Jun. 30, 2022
Expanding speech rights of government employees
There will be litigation over when government employees’ speech can be prohibited because it is within the scope of their duties and or because it will be perceived as the government’s message.
Although the focus on Kennedy v. Bremerton School District is rightly on how the Supreme Court created a right to school prayer, what is easily overlooked is how the Court also expanded the free speech rights of government employees more generally.
In 2006, in Garcetti v. Ceballos, the Supreme Court held that there is no First Amendment protection for the speech of government employees on the job in the scope of their duties. Ceballos, a deputy district attorney, discovered a deputy sheriff had lied under oath to get a search warrant. Ceballos wrote a memo recommending the case be dismissed based on the false affidavit. Ceballos also informed the defense attorney that the affidavit contained false statements. Ceballos was removed from a supervisory position and transferred in retaliation.
Ceballos sued, alleging that retaliation for writing the memo violated the First Amendment. The Supreme Court, in a 5-4 decision, ruled against Ceballos and held that his speech was not constitutionally protected. The Court held that there is no First Amendment protection for speech of government employees “pursuant to their official duties.” Although government employees have a First Amendment right when off duty to speak on “matters of public concern,” except where their speech impairs “the proper performance of governmental functions,” the Court held that on-the-job speech is not constitutionally protected.
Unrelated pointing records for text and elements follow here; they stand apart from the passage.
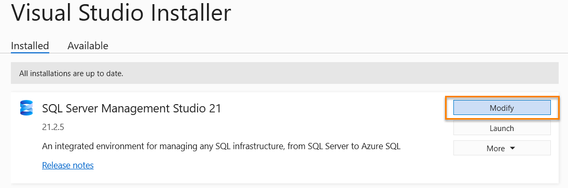Open the Modify workloads button
This screenshot has height=188, width=568.
tap(502, 108)
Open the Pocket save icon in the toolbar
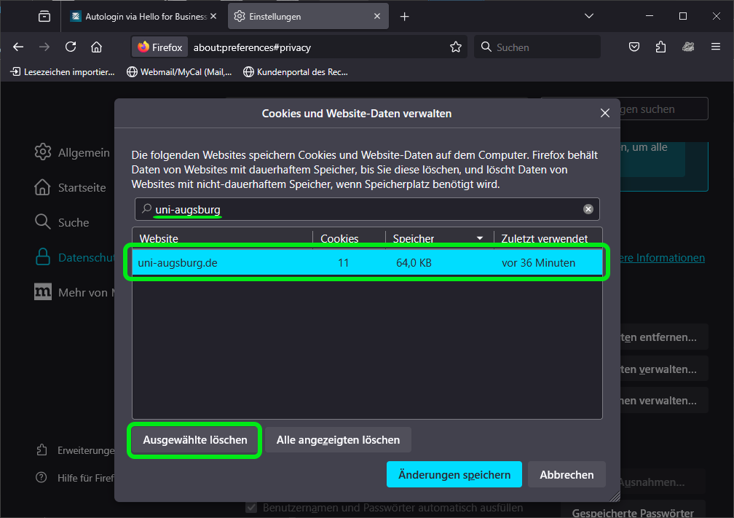 point(634,47)
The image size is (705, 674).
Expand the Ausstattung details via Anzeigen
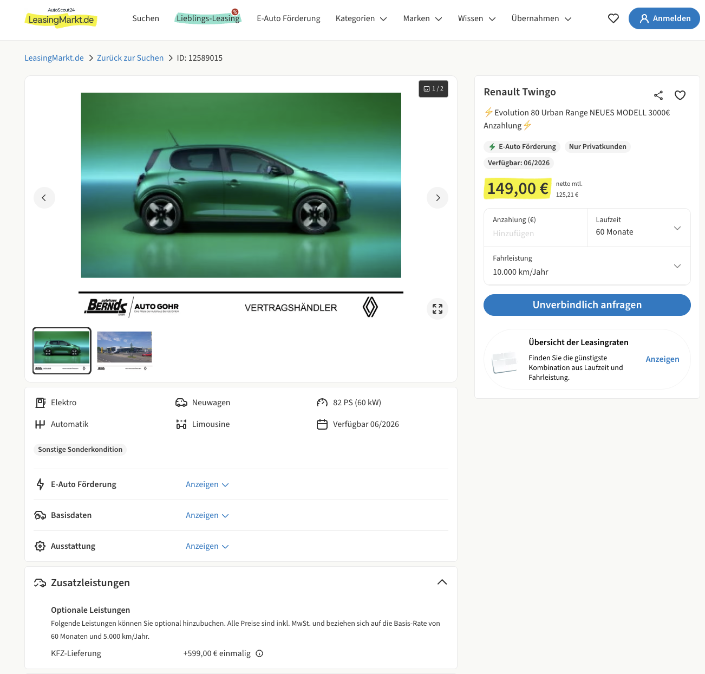click(x=207, y=546)
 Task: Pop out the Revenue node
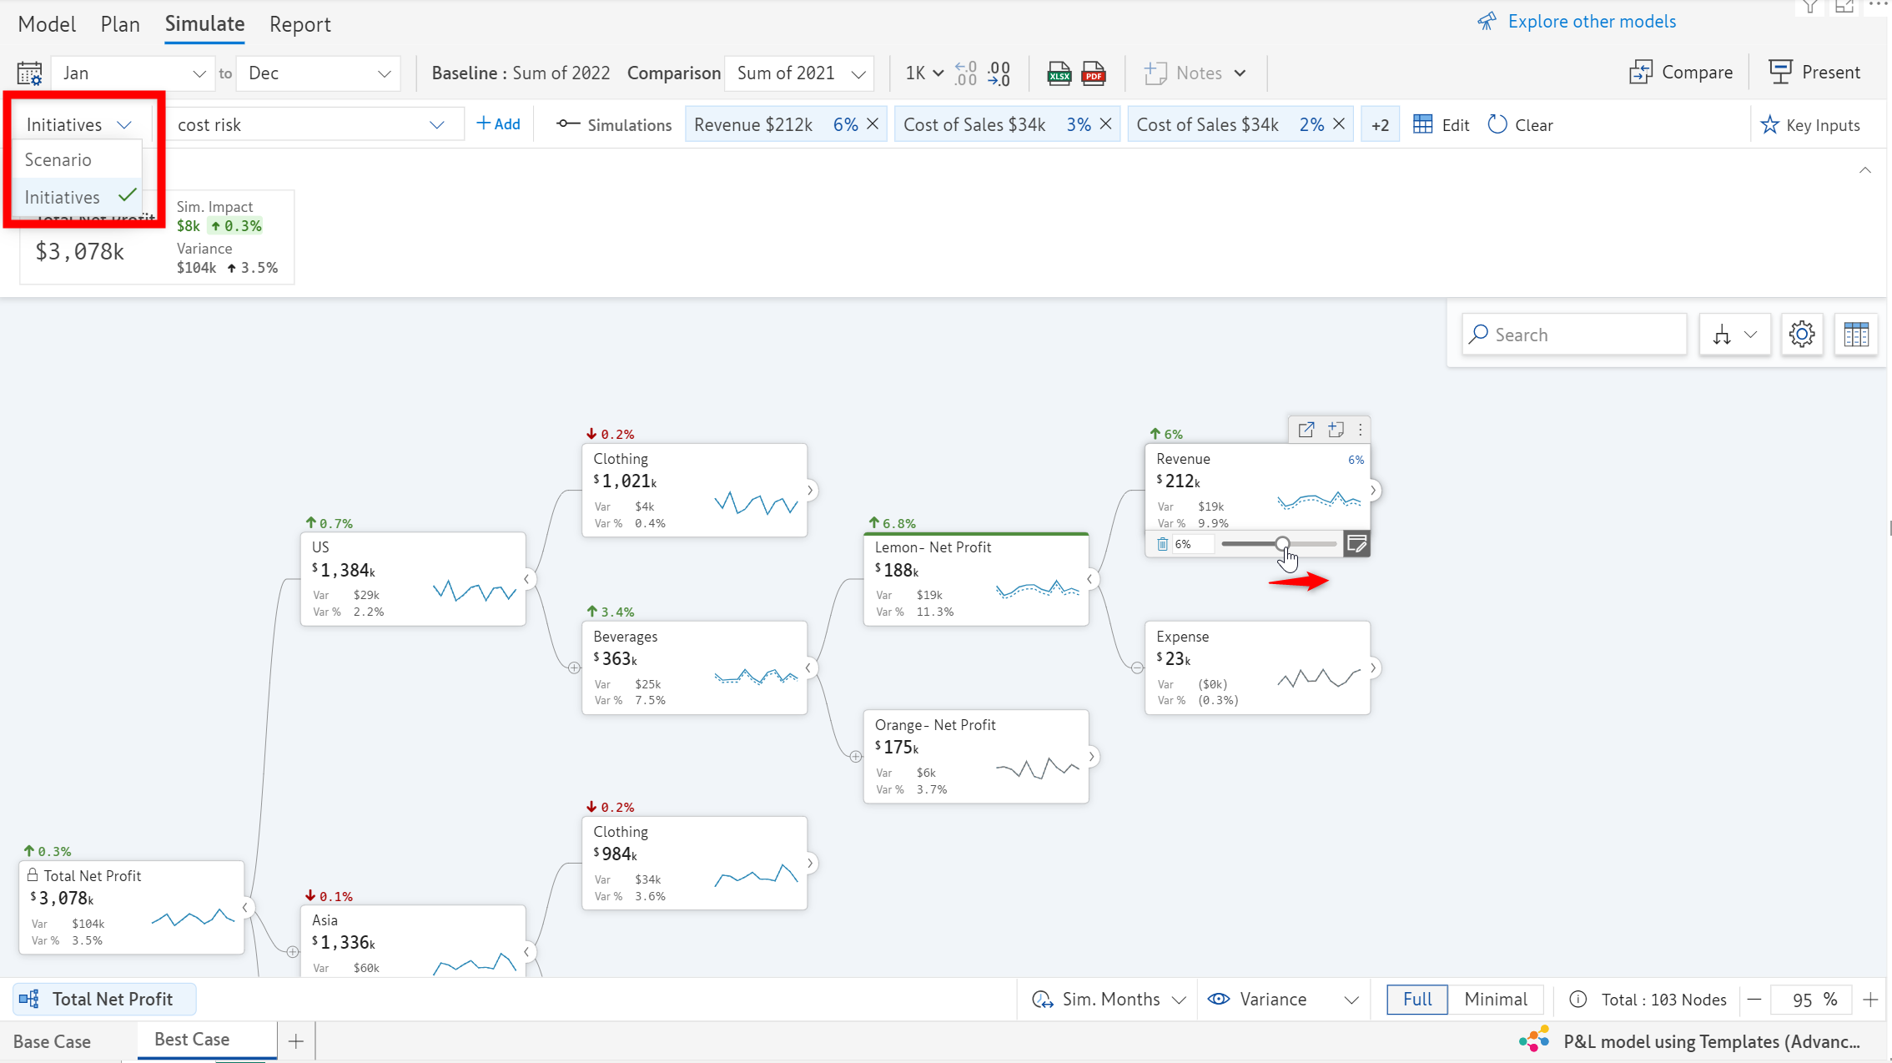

Lower courts have aggressively applied this rule to allow retaliation against employees at all levels of government.
Kennedy v. Bremerton School District is an important qualification of Garcetti v. Ceballos and expands the First Amendment protection of government employees. The case involved Joseph Kennedy, a high school football coach at a public school in Bremerton, Washington. After games, Kennedy, a self-described devout Christian, would kneel at the 50-yard line to pray. Several games into his first season as coach, players began to join him, and these prayer circles grew to include a majority of the team and even opposing team members. A parent complained to the principal that his son “felt compelled to participate” in Kennedy’s religious activity, even though he was an atheist, because “he felt he wouldn’t get to play as much if he didn’t participate.”
Over time, Kennedy began giving short motivational speeches at midfield after the games. Students, coaches and other attendees from both teams were invited to participate. During the speeches, the participants kneeled around Kennedy. The school district ordered that Kennedy cease his religious activities. Eventually, Kennedy openly defied the order and was suspended.
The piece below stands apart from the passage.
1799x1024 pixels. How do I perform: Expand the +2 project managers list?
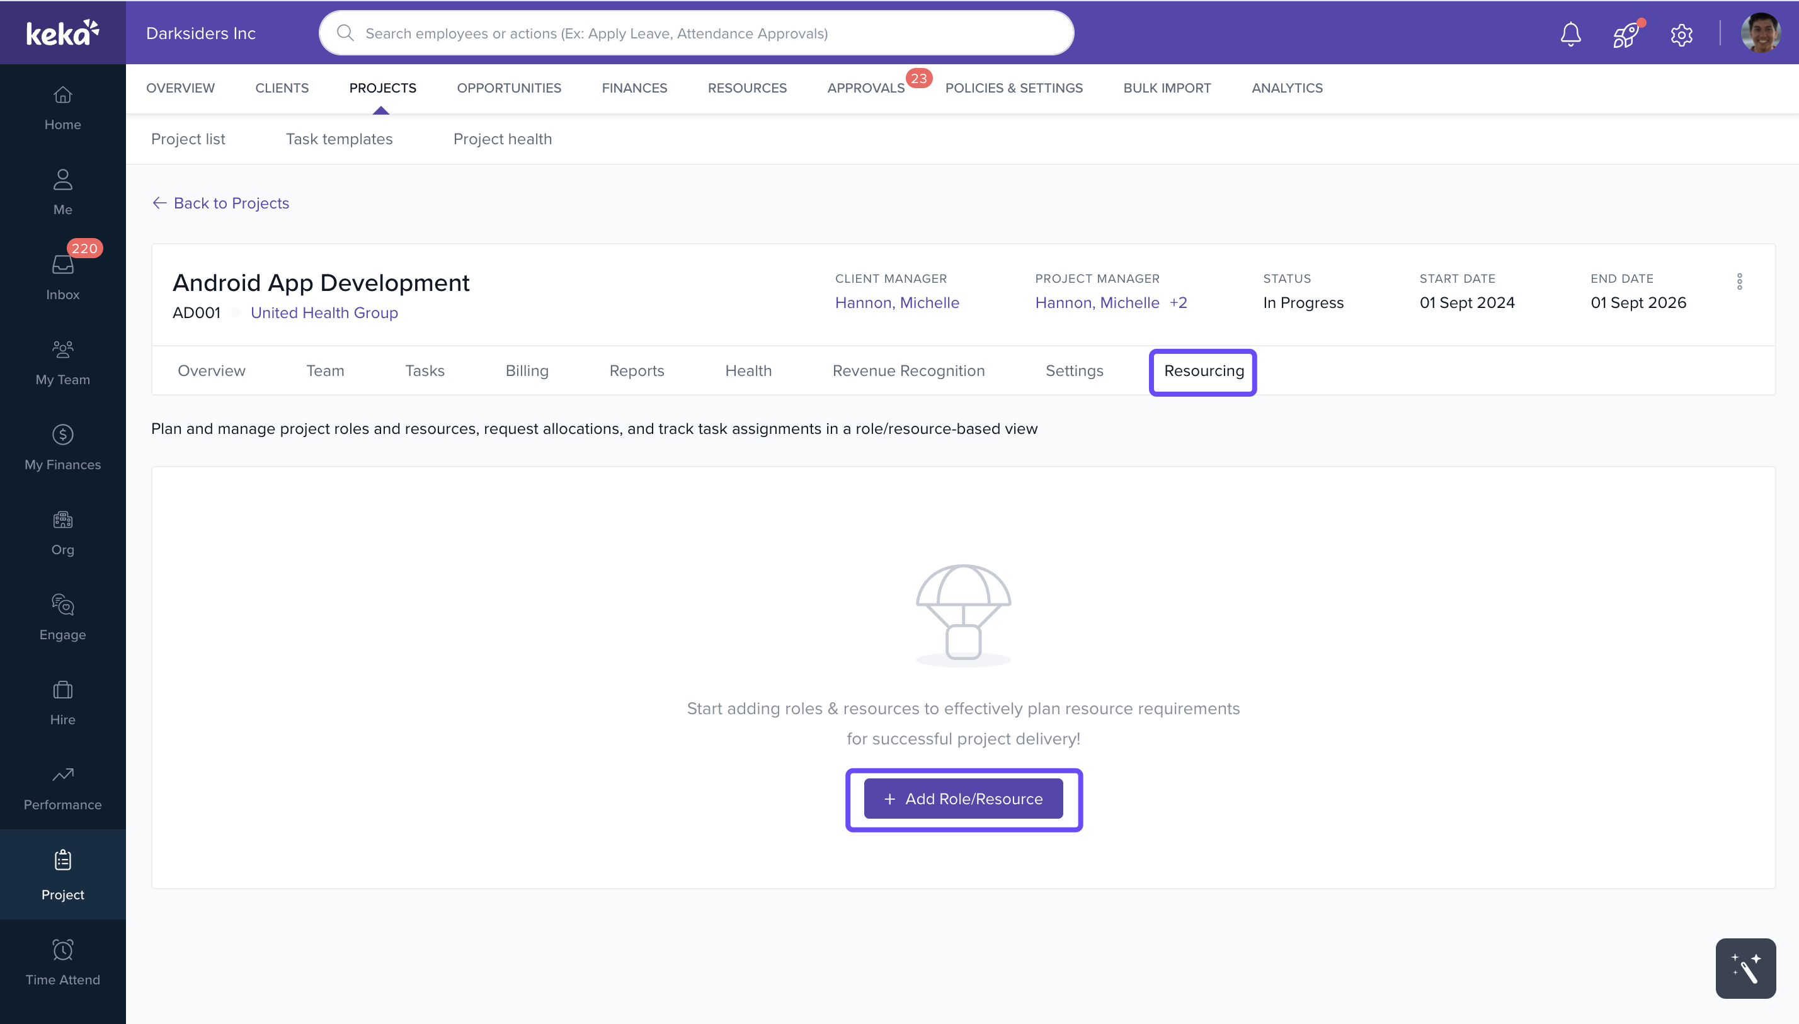[1178, 302]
Kennedy sued, claiming that his suspension violated freedom of speech and free exercise of religion. The Supreme Court, in a 6-3, decision with the majority opinion written by Justice Neil Gorsuch, ruled in favor of Kennedy on both claims.
The Court explicitly rejected the school district’s argument that under Garcetti v. Ceballos Kennedy’s speech was not protected by the First Amendment. The Court opined that Kennedy’s on-field post-game prayers with players and spectators “was private speech, not government speech.” The prayer circles, according to the majority, were not “ordinarily within the scope of his duties as a coach. He did not speak pursuant to government policy. He was not seeking to convey a government-created message. He was not instructing players, discussing strategy, encouraging better on-field performance, or engaged in any other speech the District paid him to produce as coach.”
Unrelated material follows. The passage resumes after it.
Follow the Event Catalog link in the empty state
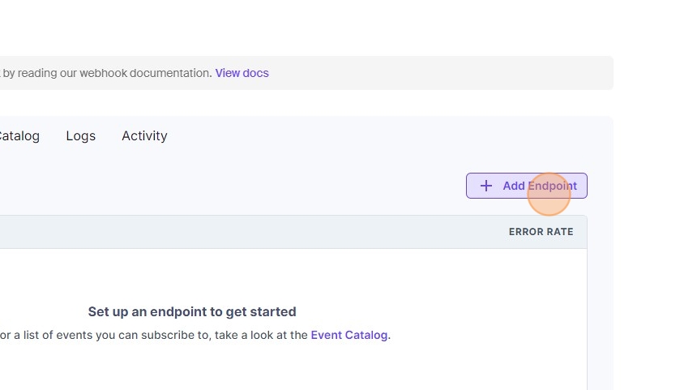This screenshot has width=697, height=390. pyautogui.click(x=349, y=335)
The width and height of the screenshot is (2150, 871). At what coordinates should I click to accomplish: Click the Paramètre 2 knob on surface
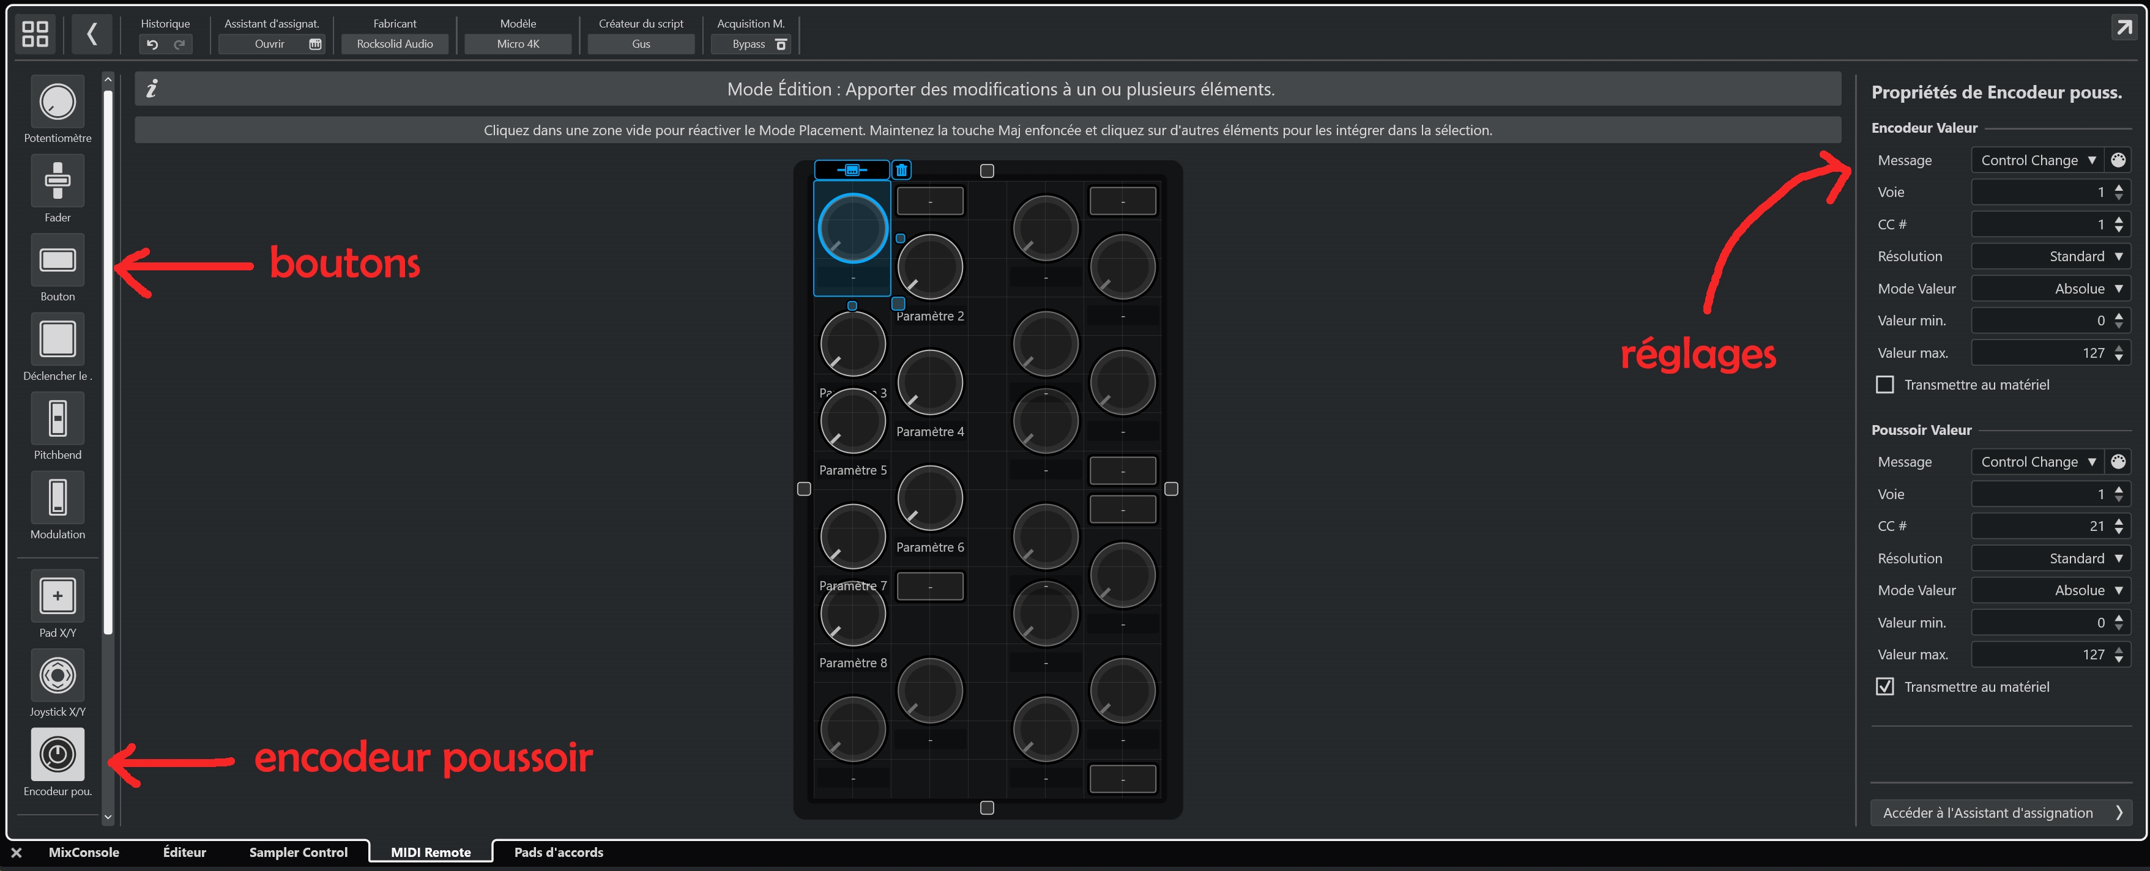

Justice Gorsuch also noted that this was a time when coaches were “free to attend briefly to personal matters – everything from checking sports scores on their phones to greeting friends and family in the stands.” Justice Samuel Alito, in a concurring opinion, said that Kennedy creates a new “lull” exception to Garcetti: The “expression occurred while at work but during a time when a brief lull in his duties apparently gave him a few free moments to engage in private activities. When he engaged in this expression, he acted in a purely private capacity.”
It is clear that the Court has modified Garcetti. A government employee may speak on a matter of public concern, on employer property, during working hours, intended to convey a message to the public, and with others present and watching and even participating, so long as it is not the speech the government pays the employees to do, so long as an observer would not conclude that the employee is conveying the government’s message, and so long as the audience is not compelled to listen.
Government employees can now engage in political or religious speech during their lunch or coffee break. In states that have banned teaching certain perspectives on race, a teacher could discuss the 1619 Project or Critical Race Theory in the classroom, with students, during lunch or recess. If students want to stay inside and listen or participate, they have a right to do so, and the teacher has a right to allow it. Of course, teachers also could pray or advocate conservative views.
There will be litigation over when government employees’ speech can be prohibited because it is within the scope of their duties and or because it will be perceived as the government’s message. Yet, in holding that a coach can pray on the field, with players, just after a game, the Court expanded free speech rights of all government employees.